Input records:
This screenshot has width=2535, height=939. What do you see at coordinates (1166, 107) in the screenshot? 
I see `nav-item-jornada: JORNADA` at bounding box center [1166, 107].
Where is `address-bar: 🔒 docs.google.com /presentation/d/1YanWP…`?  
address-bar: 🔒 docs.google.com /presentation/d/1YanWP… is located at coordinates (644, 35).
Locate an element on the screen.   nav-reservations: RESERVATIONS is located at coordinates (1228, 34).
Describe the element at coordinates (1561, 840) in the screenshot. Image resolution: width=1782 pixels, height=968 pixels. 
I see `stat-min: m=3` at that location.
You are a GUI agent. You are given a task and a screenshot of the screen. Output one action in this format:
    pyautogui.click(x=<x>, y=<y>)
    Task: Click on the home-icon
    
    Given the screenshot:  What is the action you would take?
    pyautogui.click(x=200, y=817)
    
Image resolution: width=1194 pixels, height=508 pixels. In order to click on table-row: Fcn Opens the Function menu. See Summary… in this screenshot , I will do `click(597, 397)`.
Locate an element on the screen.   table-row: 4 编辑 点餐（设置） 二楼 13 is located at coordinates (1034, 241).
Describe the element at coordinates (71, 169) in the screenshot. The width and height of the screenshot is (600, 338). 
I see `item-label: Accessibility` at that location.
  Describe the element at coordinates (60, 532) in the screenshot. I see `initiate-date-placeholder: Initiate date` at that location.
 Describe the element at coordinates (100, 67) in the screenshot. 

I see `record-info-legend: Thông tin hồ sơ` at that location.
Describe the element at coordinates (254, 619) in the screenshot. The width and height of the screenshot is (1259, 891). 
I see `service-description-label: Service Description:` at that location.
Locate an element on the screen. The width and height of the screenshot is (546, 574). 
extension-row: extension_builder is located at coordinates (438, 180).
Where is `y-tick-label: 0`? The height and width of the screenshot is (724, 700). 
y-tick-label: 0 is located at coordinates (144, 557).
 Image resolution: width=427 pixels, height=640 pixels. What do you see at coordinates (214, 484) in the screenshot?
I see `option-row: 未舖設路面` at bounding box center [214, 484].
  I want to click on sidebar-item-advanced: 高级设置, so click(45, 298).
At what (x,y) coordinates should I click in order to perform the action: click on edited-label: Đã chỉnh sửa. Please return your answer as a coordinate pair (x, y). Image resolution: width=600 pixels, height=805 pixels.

Job: List every line of the material above that contains the string "action", copying each such line in full. Case counts.

Completed task:
You are a GUI agent. You are given a task and a screenshot of the screen. Output one action in this format:
    Given the screenshot:  What is the action you would take?
At what (x,y) coordinates should I click in order to perform the action: click on edited-label: Đã chỉnh sửa. Please return your answer as a coordinate pair (x, y). Image resolution: width=600 pixels, height=805 pixels.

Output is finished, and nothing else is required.